### What you should do
Decide whether each statement below agrees with the article about Wagner College physician assistant students at Double H Ranch. For each, answer yes or no and quote the words of the article that decide it.
1. The camp sing-along about drinking water takes place every twenty minutes.
2. Double H Ranch was founded by Charles R. Wood and Paul Newman.
3. Nora Lowy started the program twenty years ago.

By Andrew Housman
Aimee Kaldas, Wagner College Physician Assistant Program student and Double H Ranch counselor-for-a-week, had just started a camp sing-along about drinking water. It’s an activity her group does every twenty minutes to keep her kids hydrated — and to prevent a sickle cell crisis for those affected with the condition.
It turns out none of this stopped them from having fun.
“You don’t want these kids to be focused on their illness the whole time,” Kaldas said. “You’re not treating a disease, you’re treating a patient.”
Students in the second professional year of Wagner College’s PA program leave the classroom each summer to volunteer at Double H Ranch, a sleepaway camp for children who suffer from serious medical diagnoses.
“Wagner students get to see the other side of medicine,” said Jacqui Royael, Director of Operations at Double H, located at the foothills of the Adirondacks in Lake Luzerne, New York.
The experience has shown PA students like Miriam Mikhail how to “become a provider that’s more understanding and more loving towards patients,” as she put it, while they learn about the importance of interacting with them as individuals.
“I think it taught me to not look at the condition but look at the person,” Mikhail added, echoing Kaidas.
Founded by philanthropist Charles R. Wood and actor Paul Newman, Double H seeks to ensure that these diagnoses never define patients as individuals — a philosophy that Dr. Nora Lowy, Executive Director of Wagner’s PA Program, called “person-centered care.” Lowy started the program a decade ago as a way to enroll her students in a clinical program that could teach them the importance of healthcare as a service.

### Information provided
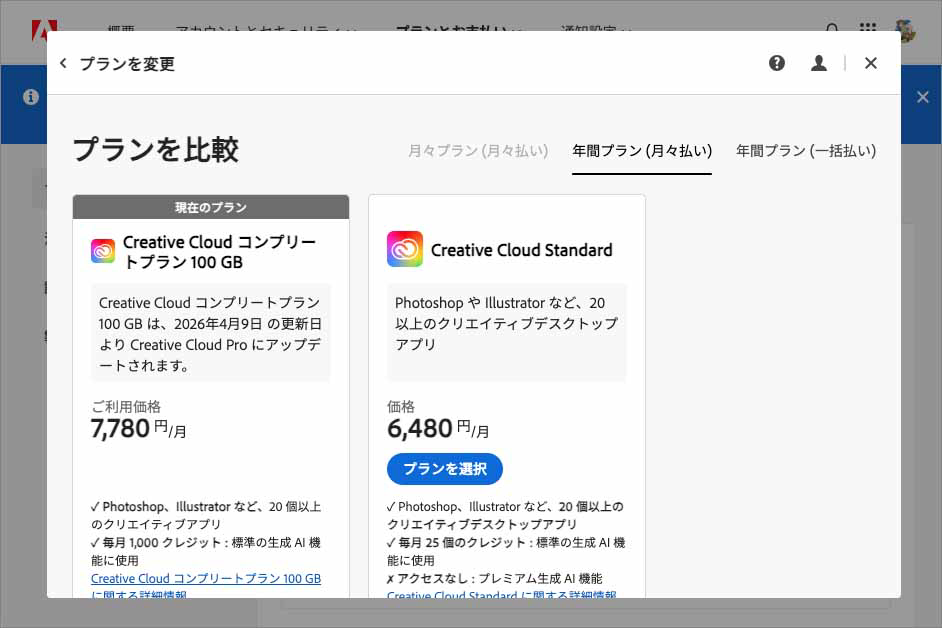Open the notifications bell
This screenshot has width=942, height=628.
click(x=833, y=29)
* * *
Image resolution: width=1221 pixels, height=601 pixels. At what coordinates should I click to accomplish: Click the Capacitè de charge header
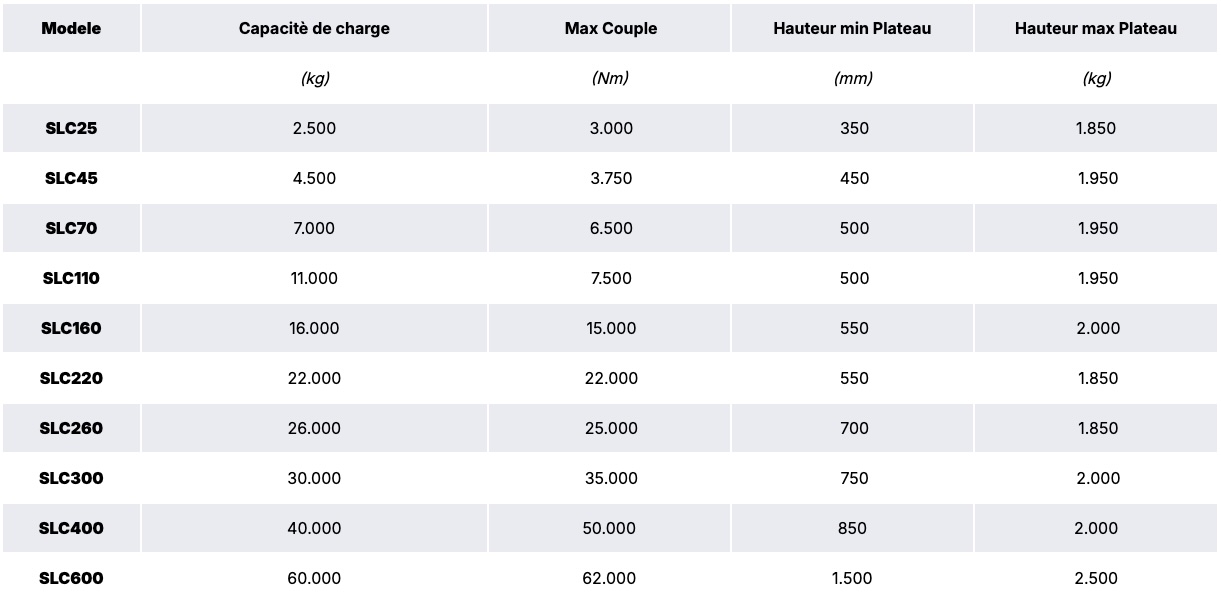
==
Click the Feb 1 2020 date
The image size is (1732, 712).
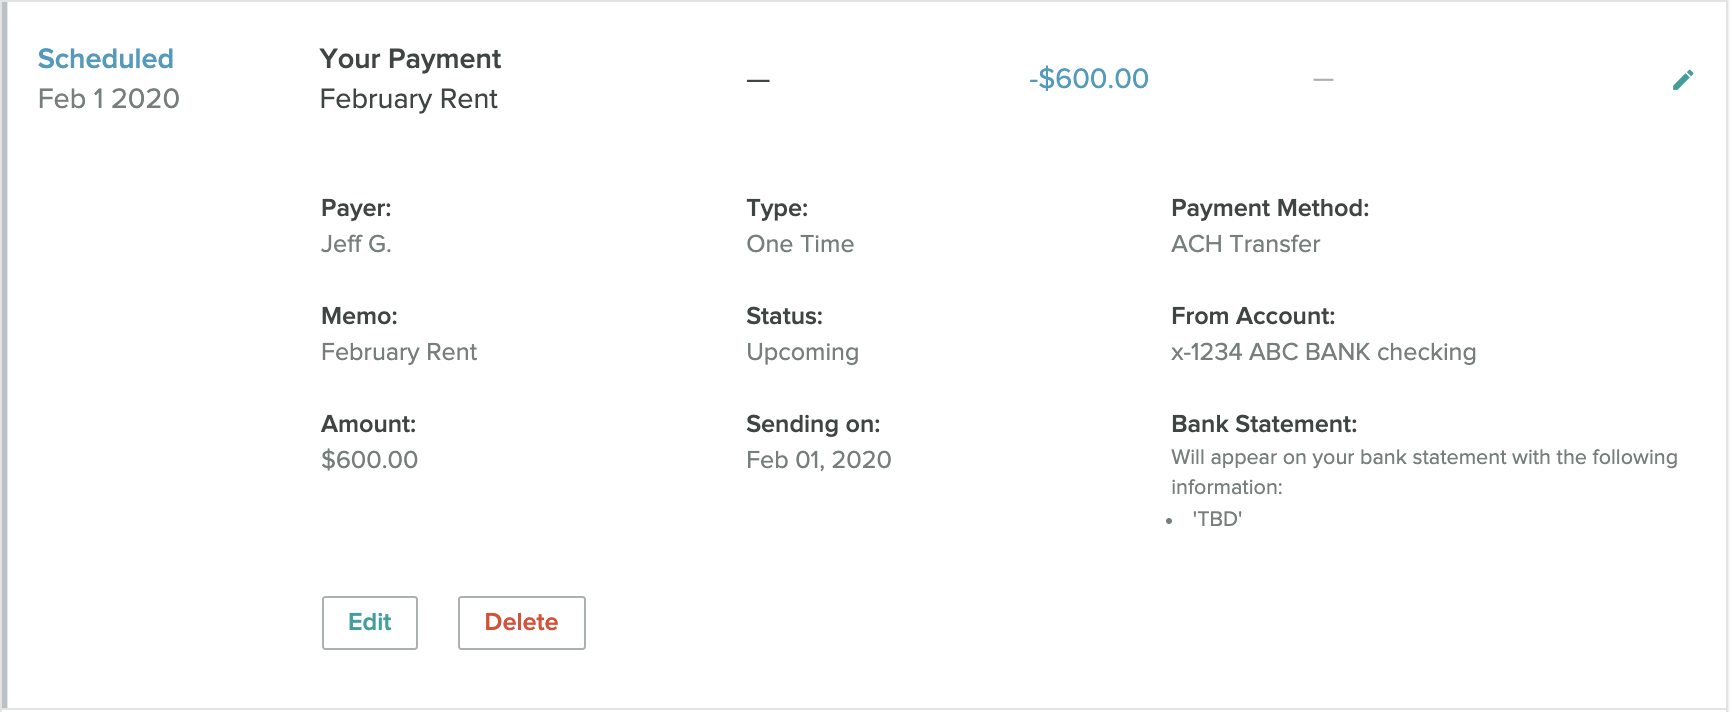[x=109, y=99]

### Answer box
1. Yes: "It’s an activity her group does every twenty minutes to keep her kids hydrated"
2. Yes: "Founded by philanthropist Charles R. Wood and actor Paul Newman"
3. No: "Lowy started the program a decade ago"